The next thing I noticed was that the upgrade also seemed to foul up powernowd and the ability for KUbuntu to scale CPU frequencies. I couldn't see it any more, so I assumed it wasn't. I didn't find too much help with this online, a bunch of people having different problems with solutions that didn't help me as a Pentium-M laptop user. I loaded up the System Settings and went under the Advanced section to try and start up powernow. Every time I tried, I got a blank window saying that powernowd was starting, but it just say there not actually loading. From the commandline (as root), /etc/init.d/powernowd start didn't output anything. This is the next thing I need to figure out.

I tried using the packaged wine, which is the latest (0.9.33) and was able to run my disassembler and hex editing programs just fine. FroggerDemo.exe still doesn't run, nor does any of the games and demos (Broken Sword, Myst V, etc) I try. They all install alright (seemingly), they just mostly crap out when they start. I also tested installing IE6 via ie6setup.exe, since it's incredibly useful to be able to test against it when developing web applications. It installed okay, which is an improvement over Edgy, but it doesn't actually run. When you start IEXPLORE.EXE, you get a window with blank contents that doesn't do anything. Hopefully this gets fixed. PC-Lint continues to run fine, which isn't a surprise since it's the most basic of win32 console apps :) The latest Quicktime installed just fine and was able to play movies great -- it just blacked out the entire screen before it did it. By exiting QuickTime and then mousing over the desktop and dragging a window around, the screen was restored. If I didn't know better, though, it really would have freaked me out.

On the development tool front, they latest version of mono (1.2.3.1) is available, but they're a version behind on monodevelop. Since I've never seen monodevelop ever be able to load a project and not crash until the latest version (0.13.1), it would be great for them to update that. They're also behind on valgrind, which is at version 3.2.1 rather than the latest 3.2.3.

I'm going to be running valgrind against some of the packages and filing bugs in the coming weeks to help identify things that need to be stabilized before release. I did this with some good success during the KDE 3.5 release cycle, finding some real memory corruption and uninitialized memory reads by running konqueror under valgrind and going to maps.google.com. (I did the same for Firefox for their 1.5 release, but they kept arguing with me and I gave up.)

Once everything was up and going, there were a couple of other minor issues. I was reading some RSS feeds in Akregator, and I clicked on a link to open a PowerPoint (.ppt) file. I was then asked what app should be used to open the file -- something that used to just work before the upgrade. I told it to use OpenOffice Impress, and then Impress asked me what 'filter' it should use to open the file!

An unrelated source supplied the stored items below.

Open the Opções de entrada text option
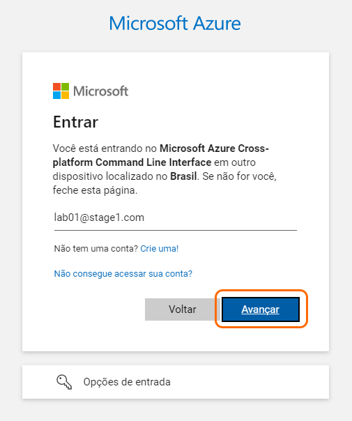 [x=127, y=382]
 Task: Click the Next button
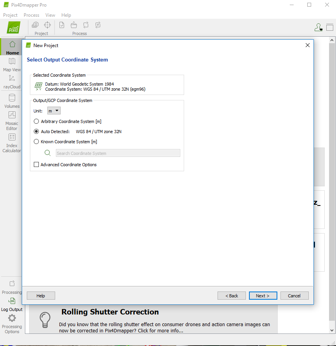(263, 296)
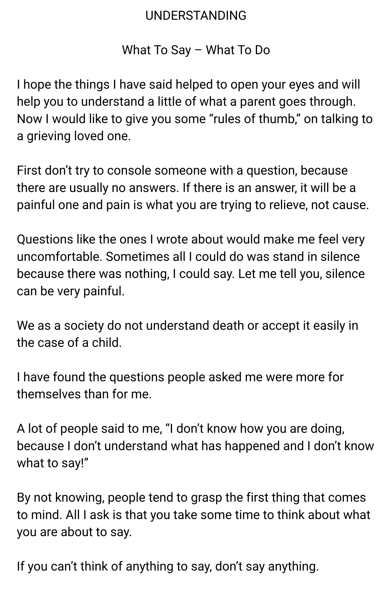Click the phrase the case of a child
Screen dimensions: 392x599
[x=69, y=343]
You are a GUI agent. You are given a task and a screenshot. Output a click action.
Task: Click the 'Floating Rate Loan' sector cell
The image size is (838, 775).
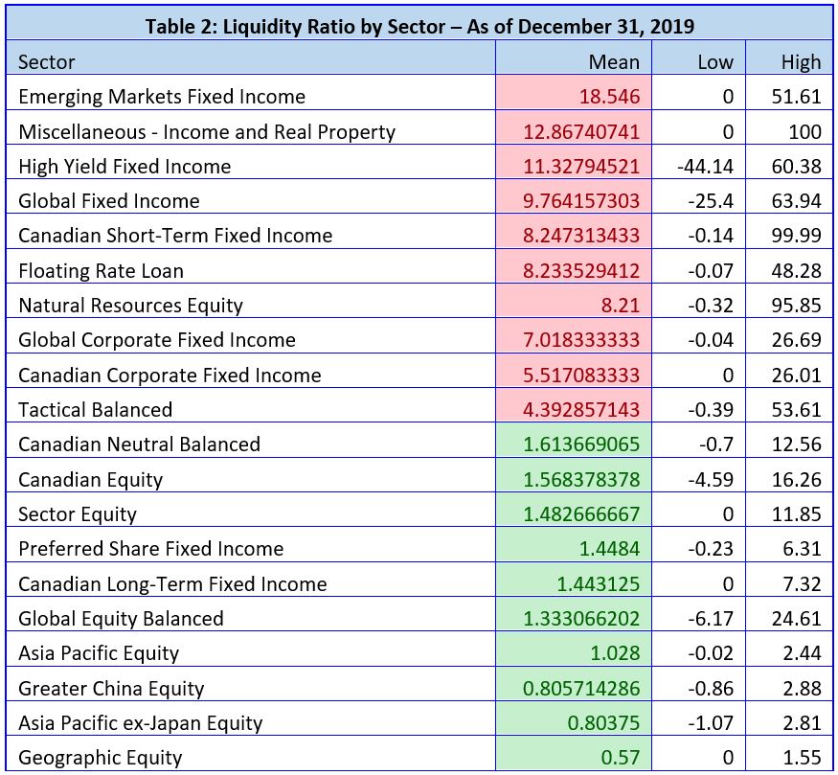(101, 271)
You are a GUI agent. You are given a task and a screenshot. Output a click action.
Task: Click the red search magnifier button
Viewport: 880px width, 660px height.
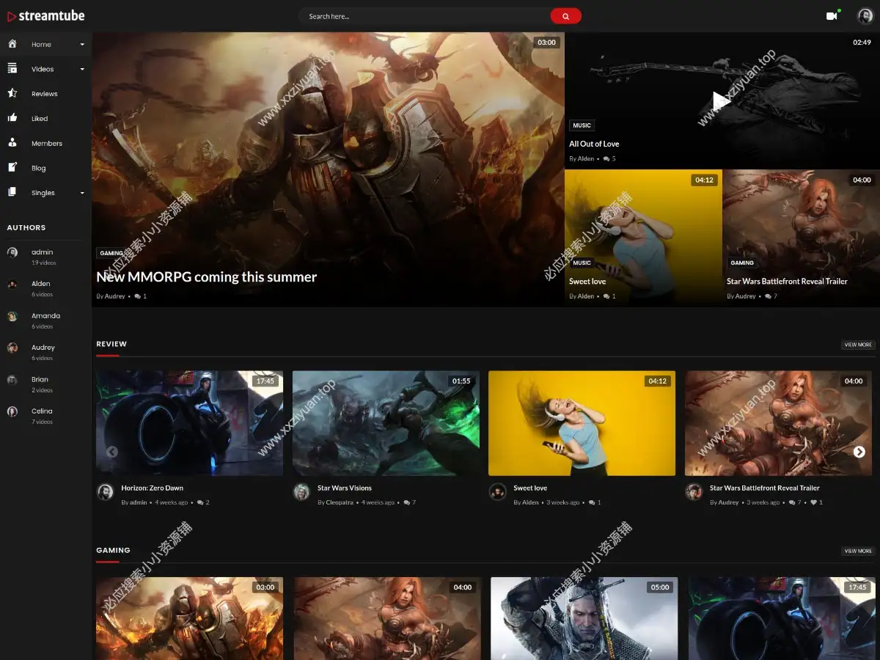(565, 15)
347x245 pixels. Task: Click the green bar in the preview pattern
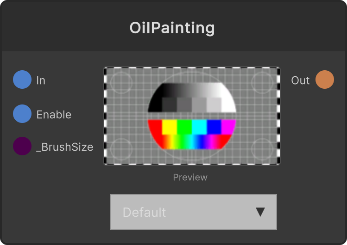[184, 127]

It gave me a giant list, the 'filter' required was 3 pages down. This used to just work, what happened?? I had a similar experience when clicking on a ZIP (.zip) file link in Akgregator -- I got a screen full of garbage. This also used to work. These are pretty basic things for most users, and I hope they're fixed before the release. On a positive note, opening PDFs correctly launched kpdf.

I'll be posting blog updates as I run into issues and noteworthy things I like. At this point, I wouldn't recommend anyone trying to upgrade until perhaps the next beta of Feisty. A fresh install might be worth trying, though.